» **ACTIVITY**
The first line of the entries below, the line containing "The image size is (1129, 661).", and every line between them should be repeated exactly, and nothing else.

[[ MATERIAL TO PROCESS, beginning ]]

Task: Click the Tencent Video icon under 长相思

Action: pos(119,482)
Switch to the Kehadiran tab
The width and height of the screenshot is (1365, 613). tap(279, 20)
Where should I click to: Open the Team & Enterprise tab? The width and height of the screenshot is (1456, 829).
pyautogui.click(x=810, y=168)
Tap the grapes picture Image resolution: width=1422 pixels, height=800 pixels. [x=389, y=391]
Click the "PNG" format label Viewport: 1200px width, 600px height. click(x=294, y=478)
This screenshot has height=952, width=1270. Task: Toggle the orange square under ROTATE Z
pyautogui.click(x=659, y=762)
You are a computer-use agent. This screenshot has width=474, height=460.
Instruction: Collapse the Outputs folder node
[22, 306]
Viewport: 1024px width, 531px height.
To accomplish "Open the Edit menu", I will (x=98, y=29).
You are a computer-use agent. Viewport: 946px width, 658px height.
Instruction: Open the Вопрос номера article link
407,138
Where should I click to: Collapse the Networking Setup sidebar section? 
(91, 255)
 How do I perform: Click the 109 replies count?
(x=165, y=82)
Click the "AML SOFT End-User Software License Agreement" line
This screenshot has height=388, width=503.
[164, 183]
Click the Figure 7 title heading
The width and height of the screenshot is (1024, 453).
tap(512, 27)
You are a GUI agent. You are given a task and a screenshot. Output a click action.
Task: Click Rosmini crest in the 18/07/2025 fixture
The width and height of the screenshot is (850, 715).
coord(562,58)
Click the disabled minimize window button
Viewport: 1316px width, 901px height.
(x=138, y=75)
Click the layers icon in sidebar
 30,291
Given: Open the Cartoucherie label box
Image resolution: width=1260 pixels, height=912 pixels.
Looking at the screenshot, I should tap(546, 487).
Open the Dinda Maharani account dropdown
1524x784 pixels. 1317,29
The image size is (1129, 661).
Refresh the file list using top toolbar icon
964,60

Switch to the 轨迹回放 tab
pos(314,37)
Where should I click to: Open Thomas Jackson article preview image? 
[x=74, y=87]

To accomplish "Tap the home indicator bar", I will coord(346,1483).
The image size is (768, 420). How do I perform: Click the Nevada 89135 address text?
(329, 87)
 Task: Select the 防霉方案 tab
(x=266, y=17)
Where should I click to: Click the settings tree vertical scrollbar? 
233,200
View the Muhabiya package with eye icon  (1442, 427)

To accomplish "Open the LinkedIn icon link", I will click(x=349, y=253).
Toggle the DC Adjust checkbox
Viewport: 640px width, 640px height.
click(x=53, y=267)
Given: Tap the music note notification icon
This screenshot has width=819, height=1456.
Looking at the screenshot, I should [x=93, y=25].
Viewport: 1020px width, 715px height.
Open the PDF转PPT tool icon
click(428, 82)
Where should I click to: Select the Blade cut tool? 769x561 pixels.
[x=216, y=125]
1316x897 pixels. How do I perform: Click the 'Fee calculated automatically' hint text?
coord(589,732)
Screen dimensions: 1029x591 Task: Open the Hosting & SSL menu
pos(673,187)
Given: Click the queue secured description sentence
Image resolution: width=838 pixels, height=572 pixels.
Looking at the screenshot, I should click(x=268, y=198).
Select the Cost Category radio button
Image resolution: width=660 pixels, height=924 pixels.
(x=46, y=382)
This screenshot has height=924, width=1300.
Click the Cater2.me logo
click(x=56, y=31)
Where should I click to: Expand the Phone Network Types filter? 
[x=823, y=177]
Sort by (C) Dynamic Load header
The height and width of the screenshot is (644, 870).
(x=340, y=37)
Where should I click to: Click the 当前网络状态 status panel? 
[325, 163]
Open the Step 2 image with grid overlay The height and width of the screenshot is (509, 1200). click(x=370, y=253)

[[ MATERIAL TO PROCESS, end ]]

» **YOUR SOLUTION**
Task: Click the Tencent Video icon under 长相思

Action: pos(119,482)
Switch to the Kehadiran tab
The width and height of the screenshot is (1365, 613). tap(279, 20)
Where should I click to: Open the Team & Enterprise tab? The width and height of the screenshot is (1456, 829).
pyautogui.click(x=810, y=168)
Tap the grapes picture Image resolution: width=1422 pixels, height=800 pixels. [x=389, y=391]
Click the "PNG" format label Viewport: 1200px width, 600px height. click(x=294, y=478)
This screenshot has height=952, width=1270. Task: Toggle the orange square under ROTATE Z
pyautogui.click(x=659, y=762)
You are a computer-use agent. This screenshot has width=474, height=460.
Instruction: Collapse the Outputs folder node
[22, 306]
Viewport: 1024px width, 531px height.
To accomplish "Open the Edit menu", I will (x=98, y=29).
You are a computer-use agent. Viewport: 946px width, 658px height.
Instruction: Open the Вопрос номера article link
407,138
Where should I click to: Collapse the Networking Setup sidebar section? 
(91, 255)
 How do I perform: Click the 109 replies count?
(x=165, y=82)
Click the "AML SOFT End-User Software License Agreement" line
This screenshot has height=388, width=503.
[164, 183]
Click the Figure 7 title heading
The width and height of the screenshot is (1024, 453).
tap(512, 27)
You are a GUI agent. You are given a task and a screenshot. Output a click action.
Task: Click Rosmini crest in the 18/07/2025 fixture
The width and height of the screenshot is (850, 715).
coord(562,58)
Click the disabled minimize window button
Viewport: 1316px width, 901px height.
(x=138, y=75)
Click the layers icon in sidebar
 30,291
Given: Open the Cartoucherie label box
Image resolution: width=1260 pixels, height=912 pixels.
Looking at the screenshot, I should tap(546, 487).
Open the Dinda Maharani account dropdown
1524x784 pixels. 1317,29
The image size is (1129, 661).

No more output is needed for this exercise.